The justifications for the advertent definition or recklessness are grounded in the principle of individual autonomy and the importance of respecting choice. The distinction between recklessness and negligence turns on D’s awareness or unawareness of the risk. In both cases there is an unreasonable risk taken, but D should only be held to have been reckless if he or she was aware of the risk. A person who is aware of the risk usually chooses to create it or to run it, and therefore chooses to place his or her interests above the well-being of those who may suffer if the risk materializes. Choosing to create a risk of harmful consequences is generally much worse than creating the same risk without realizing it. Moreover, holding a person reckless despite unawareness of the risk would result in a conviction in a case like Stephenson (1979). D, a schizophrenic, made a hollow in a haystack in order to sleep there; he felt cold, and so lit a small fire, causing the whole haystack to go up in flames, and resulting in damage of some £3, 500. The defence relied on medical evidence that D may not have had the same ability to foresee the risk as a mentally normal person. The Court of Appeal, quashing D’s conviction, held that the definition of recklessness clearly turned on what this defendant actually foresaw, and the medical evidence should have been taken into account on this point. This decision, then, strongly affirms the element of individual fairness in the advertent or subjective definition. An entirely objective test would exclude this.

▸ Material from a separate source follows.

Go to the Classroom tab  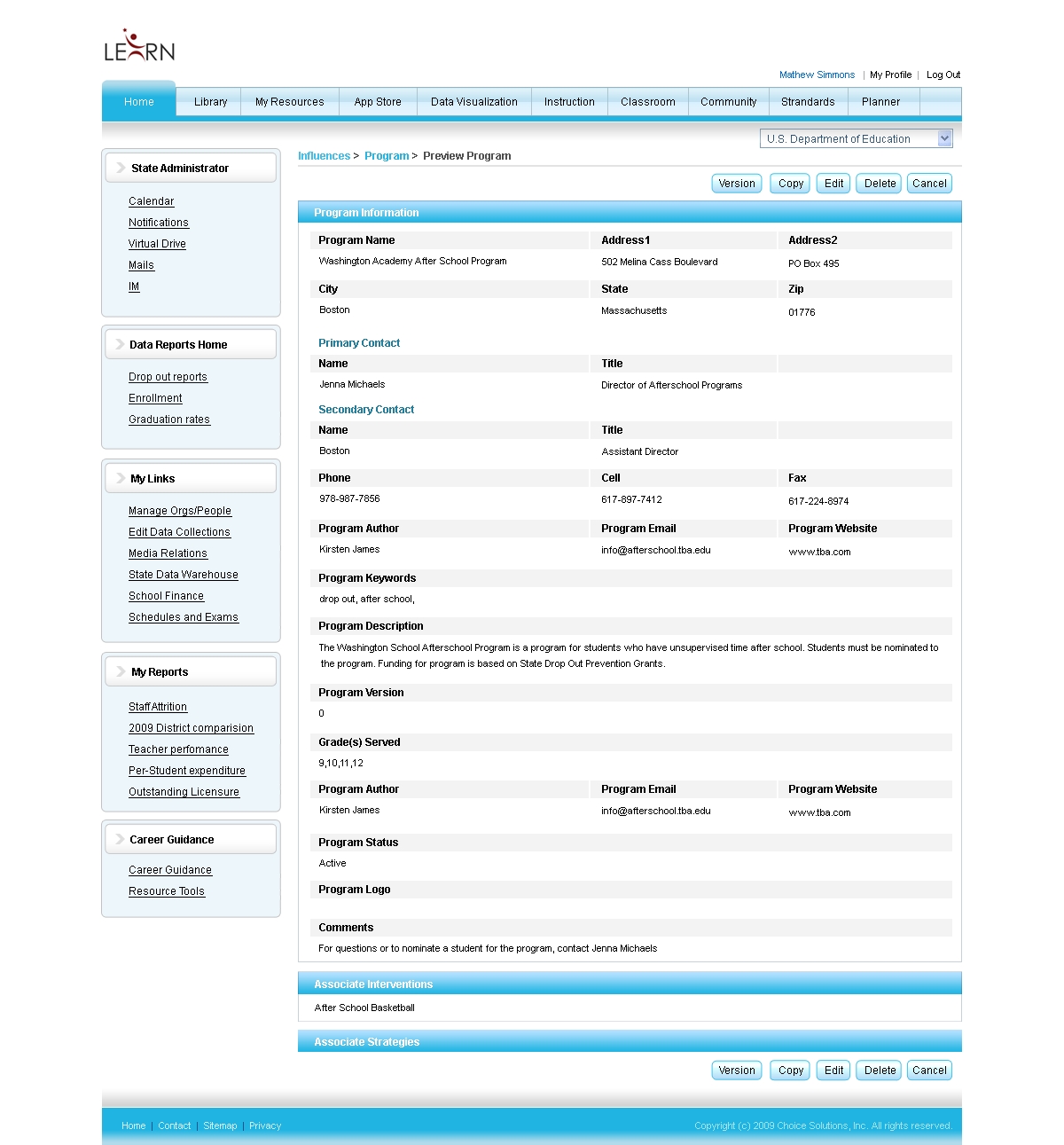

 i. What are the reasons to extend recklessness beyond the advertent definition?

Lord Diplock offered three reasons. One was that the dividing line between awareness and unawareness of risk is no narrow and so difficult to prove that juries and magistrates should not be required to labour over it. The factual basis of this must be accepted: it may be virtually impossible to know whether or not a person was fleetingly aware of the consequences of his action. A second reason given by Lord Diplock was that the term reckless is wider than awareness of risk, and includes lack of care and lack of thought. That may be true, but it does not solve the problem of how wide the law’s definition should be. The third reason given by Lord Diplock is the only one worthy of being called a justification: that it may be no less blameworthy for a person to fail to foresee an obvious risk than it is to see the risk and knowingly to take it. In other words, Lord Diplock challenged the common law distinction between recklessness and negligence on the ground that it fails to draw the line in the right place. He further attacked fundamental conceptions of responsibility by arguing that the idea of mens rea, as encompassing intention and subjective recklessness, is unsatisfactory because it omits some equally culpable cases. As I have noted above, some of the supporters of advertent recklessness accept that it is under-inclusive, in that they have attempted to stretch it to include actions during fits of temper and actions out of indifference.